Il segretario della Cei monsignor Betori: «Sarebbe grave
aggiungere violenza a violenza». Il vescovo di Arezzo
monsignor Bassetti: «Non creare scontri per un senso
di vendetta o ribellione». Il teologo padre Rungi:
«La Chiesa grida alla misericordia e al perdono». Il parroco
del ragazzo morto: «Dev’esserci anche una giustizia umana»
Dopo la morte di Gabriele Sandri e gli incidenti di domenica, mentre si respirava una sorta di “caccia al poliziotto” da parte di chi attribuiva a tutte le forze dell’ordine la responsabilità del gesto di un agente, «massima vicinanza alla famiglia del giovane ucciso» è arrivata dal segretario generale della Cei monsignor Giuseppe Betori, che ha condannato «il clima complessivo di violenza che si esprime in diversi contesti e, persino, nello sport». Quanto avvenuto, ha evidenziato Betori, «fa ancora più male perché lo sport dovrebbe essere luogo di crescita e di educazione. Ciò che sta accadendo è quanto di più contraddittorio alla natura dello sport. Sarebbe grave aggiungere violenza a violenza».
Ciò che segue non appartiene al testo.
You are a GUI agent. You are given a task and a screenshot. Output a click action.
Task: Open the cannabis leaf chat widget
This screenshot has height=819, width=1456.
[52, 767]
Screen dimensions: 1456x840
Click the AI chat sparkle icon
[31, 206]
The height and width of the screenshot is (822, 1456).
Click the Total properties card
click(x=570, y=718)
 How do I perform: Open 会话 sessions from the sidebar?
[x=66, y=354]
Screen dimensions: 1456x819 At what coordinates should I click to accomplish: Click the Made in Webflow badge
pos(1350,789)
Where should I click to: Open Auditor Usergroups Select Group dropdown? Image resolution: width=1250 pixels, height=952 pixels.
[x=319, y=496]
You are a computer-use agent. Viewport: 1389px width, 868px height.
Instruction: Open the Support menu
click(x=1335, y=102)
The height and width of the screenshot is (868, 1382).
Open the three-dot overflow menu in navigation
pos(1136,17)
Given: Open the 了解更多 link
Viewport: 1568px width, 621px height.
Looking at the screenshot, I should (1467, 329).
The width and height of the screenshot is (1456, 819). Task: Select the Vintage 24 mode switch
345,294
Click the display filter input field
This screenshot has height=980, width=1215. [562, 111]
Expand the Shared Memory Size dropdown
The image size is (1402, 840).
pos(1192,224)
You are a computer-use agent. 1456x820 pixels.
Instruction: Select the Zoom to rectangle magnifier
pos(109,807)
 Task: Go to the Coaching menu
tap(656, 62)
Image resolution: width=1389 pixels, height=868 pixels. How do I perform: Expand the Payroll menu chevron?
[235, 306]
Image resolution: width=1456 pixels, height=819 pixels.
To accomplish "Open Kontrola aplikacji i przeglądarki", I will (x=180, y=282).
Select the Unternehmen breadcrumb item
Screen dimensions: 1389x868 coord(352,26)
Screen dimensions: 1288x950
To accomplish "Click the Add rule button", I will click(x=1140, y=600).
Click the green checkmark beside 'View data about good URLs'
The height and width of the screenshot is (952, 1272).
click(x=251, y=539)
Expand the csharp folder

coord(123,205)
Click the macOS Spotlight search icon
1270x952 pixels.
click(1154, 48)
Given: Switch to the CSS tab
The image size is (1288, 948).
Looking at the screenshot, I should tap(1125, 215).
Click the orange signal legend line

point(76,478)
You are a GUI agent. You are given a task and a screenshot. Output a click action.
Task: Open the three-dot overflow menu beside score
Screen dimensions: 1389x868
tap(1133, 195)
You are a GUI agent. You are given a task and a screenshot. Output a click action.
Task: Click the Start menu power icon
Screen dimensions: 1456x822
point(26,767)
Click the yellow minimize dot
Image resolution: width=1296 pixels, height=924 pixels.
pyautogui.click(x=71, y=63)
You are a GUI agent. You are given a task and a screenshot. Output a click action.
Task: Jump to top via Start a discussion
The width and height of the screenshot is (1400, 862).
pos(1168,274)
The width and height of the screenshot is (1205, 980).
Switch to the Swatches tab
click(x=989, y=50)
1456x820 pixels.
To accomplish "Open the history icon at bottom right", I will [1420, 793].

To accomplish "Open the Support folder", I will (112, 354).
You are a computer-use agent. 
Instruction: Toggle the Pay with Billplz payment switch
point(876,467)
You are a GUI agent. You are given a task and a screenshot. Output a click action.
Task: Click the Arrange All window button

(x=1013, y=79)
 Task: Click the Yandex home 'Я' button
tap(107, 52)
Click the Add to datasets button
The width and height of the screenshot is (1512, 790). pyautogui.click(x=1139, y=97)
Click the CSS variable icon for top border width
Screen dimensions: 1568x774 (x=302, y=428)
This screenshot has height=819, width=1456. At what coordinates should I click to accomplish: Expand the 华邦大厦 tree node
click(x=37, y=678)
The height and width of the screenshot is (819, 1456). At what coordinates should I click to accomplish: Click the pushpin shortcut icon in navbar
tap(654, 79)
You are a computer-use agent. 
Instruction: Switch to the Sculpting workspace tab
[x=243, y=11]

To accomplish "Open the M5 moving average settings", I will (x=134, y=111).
Un appello già lanciato dal vescovo di Arezzo-Cortona-Sansepolcro, monsignor Gualtiero Bassetti, che ha invitato a non creare «scontri per un senso di vendetta o ribellione». «La vendetta – ha ricordato – genera soltanto ulteriore dolore. Lo sport non è dolore. Lo sport è svago e sorgente di piacevole distensione. Lo sport è rispetto per l’avversario e sana competitività. Lo sport è solidarietà che non può essere macchiata da gesti inconsulti». Il vescovo ha inoltre richiamato il ruolo dei dirigenti sportivi e degli atleti. «Coloro che sono ai vertici dei gruppi sportivi e coloro che ogni giorno scendono sui terreni da gioco – ha invitato – non siano i primi fomentatori di azioni facinorose che possono essere emulate dai tifosi».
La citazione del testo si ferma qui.